Mixed Media

Many of the poems in The Butterfly Girl deal with the creation of myth, updated to reflect the view of the world presented by modern science.

In the fall of 2000, I taught an Introductory Astronomy course, Physics 176, at the College of William and Mary, a self-styled "user's guide to the universe". I used a multimedia approach and collected numerous images from various web sources, many of course coming from NASA pictures taken from space. To help introduce new topics, I decided to make up splash screens to encourage students to think of astronomy in its larger social and metaphysical contexts. Some were based on poems that I had written for other purposes, but I thought might be of interest in introducing such concepts as motion, action-reaction, the role of the scientist, the importance of critical observation, and the possible future destiny of mankind.

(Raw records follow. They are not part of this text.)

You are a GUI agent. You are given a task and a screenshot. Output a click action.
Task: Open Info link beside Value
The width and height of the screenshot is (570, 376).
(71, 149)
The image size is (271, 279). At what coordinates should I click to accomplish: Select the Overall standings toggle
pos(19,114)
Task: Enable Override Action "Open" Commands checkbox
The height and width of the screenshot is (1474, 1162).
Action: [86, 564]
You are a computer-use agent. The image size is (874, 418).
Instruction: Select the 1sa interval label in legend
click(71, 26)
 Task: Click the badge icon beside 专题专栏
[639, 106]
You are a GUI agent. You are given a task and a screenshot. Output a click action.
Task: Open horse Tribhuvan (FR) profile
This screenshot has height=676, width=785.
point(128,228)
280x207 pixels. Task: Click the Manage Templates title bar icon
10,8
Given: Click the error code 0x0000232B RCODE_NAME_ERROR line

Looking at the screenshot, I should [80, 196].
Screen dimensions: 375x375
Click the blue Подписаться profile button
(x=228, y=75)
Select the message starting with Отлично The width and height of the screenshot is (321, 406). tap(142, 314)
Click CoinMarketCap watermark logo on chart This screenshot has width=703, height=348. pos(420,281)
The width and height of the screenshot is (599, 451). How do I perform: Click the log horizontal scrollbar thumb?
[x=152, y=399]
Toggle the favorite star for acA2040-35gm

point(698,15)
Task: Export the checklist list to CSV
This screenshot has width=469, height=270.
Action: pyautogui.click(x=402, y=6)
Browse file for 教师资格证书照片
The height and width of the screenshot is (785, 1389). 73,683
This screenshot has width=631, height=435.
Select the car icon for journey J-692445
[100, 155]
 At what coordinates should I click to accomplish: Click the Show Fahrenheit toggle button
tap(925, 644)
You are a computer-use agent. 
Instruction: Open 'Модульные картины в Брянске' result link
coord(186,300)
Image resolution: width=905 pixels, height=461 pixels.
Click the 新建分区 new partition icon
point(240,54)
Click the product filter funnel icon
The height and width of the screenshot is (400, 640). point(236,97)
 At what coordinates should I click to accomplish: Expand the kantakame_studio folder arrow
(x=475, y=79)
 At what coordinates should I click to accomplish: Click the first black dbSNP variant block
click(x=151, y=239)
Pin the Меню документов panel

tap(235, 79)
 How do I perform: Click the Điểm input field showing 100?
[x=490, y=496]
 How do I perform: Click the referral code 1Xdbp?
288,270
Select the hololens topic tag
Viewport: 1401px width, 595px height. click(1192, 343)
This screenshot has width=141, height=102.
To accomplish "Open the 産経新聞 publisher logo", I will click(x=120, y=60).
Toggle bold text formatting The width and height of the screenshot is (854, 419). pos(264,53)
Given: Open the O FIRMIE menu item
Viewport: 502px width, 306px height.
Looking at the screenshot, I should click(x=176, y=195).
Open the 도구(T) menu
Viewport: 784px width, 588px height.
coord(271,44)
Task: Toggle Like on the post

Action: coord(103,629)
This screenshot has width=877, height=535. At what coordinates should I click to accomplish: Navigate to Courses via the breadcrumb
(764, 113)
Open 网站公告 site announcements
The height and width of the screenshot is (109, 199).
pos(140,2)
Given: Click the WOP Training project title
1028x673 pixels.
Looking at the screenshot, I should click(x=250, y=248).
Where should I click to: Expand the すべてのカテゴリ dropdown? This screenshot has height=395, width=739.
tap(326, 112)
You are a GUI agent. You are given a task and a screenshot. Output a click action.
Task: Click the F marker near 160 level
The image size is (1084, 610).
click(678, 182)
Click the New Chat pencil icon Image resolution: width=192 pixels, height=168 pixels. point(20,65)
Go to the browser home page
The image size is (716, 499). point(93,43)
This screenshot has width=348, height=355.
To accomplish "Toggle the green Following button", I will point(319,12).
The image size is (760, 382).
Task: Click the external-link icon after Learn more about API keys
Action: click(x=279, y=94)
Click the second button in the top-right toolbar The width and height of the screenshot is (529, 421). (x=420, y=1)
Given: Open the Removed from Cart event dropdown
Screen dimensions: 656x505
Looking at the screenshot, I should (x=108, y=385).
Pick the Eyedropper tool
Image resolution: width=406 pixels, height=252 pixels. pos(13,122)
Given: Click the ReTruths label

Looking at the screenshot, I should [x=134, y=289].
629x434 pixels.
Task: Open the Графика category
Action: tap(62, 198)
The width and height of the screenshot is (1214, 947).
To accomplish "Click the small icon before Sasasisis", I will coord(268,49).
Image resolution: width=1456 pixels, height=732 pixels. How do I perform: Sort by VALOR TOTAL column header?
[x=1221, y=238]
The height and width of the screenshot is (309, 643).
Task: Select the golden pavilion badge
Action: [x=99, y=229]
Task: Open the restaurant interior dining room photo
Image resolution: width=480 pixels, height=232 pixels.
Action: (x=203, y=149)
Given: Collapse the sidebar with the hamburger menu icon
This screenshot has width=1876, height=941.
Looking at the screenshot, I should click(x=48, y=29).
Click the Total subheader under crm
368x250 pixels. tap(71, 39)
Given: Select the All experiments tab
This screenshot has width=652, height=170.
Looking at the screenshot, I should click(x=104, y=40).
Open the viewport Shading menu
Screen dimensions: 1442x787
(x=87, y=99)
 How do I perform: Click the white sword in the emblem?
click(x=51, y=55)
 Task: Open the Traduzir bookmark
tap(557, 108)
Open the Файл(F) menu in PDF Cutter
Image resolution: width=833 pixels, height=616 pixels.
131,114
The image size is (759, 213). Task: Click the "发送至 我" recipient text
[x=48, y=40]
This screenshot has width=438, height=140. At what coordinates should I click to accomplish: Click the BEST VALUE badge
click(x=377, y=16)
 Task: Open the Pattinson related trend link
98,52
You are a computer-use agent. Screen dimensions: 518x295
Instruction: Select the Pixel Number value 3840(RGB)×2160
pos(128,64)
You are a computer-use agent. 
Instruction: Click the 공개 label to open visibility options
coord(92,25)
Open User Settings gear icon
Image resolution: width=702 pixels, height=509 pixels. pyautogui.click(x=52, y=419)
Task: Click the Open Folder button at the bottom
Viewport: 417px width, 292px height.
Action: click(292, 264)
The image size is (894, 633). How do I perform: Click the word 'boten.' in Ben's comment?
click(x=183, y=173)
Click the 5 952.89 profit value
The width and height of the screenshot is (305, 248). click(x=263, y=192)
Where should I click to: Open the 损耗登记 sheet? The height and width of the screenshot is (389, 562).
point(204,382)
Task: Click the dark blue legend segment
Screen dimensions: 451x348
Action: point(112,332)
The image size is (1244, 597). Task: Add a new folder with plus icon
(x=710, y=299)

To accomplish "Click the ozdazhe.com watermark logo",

Here is a sampler of the best of these.

Center of Balance

Center of balance \is extracted from a longer introspective fragment in Flashback called My Mother Named Me John. I used this image to introduce a section on Newton's Laws of Motion. These laws assert that force arise out of the mutual interaction of physical objects, and indirectly imply that all motion is relative. The Whirlpool galaxy is shown in the background, one of many Hubble Space Telescope images I downloaded from the NASA site and used in my lectures.

The Dragon

The Dragon is the second poem I ever wrote (other than high school assignments), when I began writing poetry in the summer of 1998. I had my children in mind as I wrote it, but latter merged it with this Hubble shot of the Horsehead Nebula. To me, it looks more like a dragon than a horse head, but what do I know. I use this image in my first astronomy lecture to motivate a sense of awe at the cosmos.

Galileo, Galilei

Galileo, Galilei is a word portrait of the great scientist late in life. Here, I have mirrored a web image that I downloaded, to indicate his divided state mind as he faces the inquisition.

Just ten thousand miles away

In Just ten thousand miles away, Ovie and I hear of man's first landing on the moon, while sitting on a tank at the jungle's edge. The dichotomy* of the two great endeavors of science, war and human progress, could not be more clearly framed. This NASA photo of the earth-moon system was taken by astronauts.

*1) a separation into two divisions that differ widely from, or contradict each other. 2) the phase of the Moon or a planet when half of its surface appears illuminated by the Sun, (from the Encarta® World English Dictionary © 1999 Microsoft Corporation. All rights reserved. Developed for Microsoft by Bloomsbury Publishing Plc.)

Evening Sky

On watch, I got to see a lot of the tropical sun and its effect on the sky. I make use of that in the following collage, which shows two views of the sky, one from earth, the other from orbit.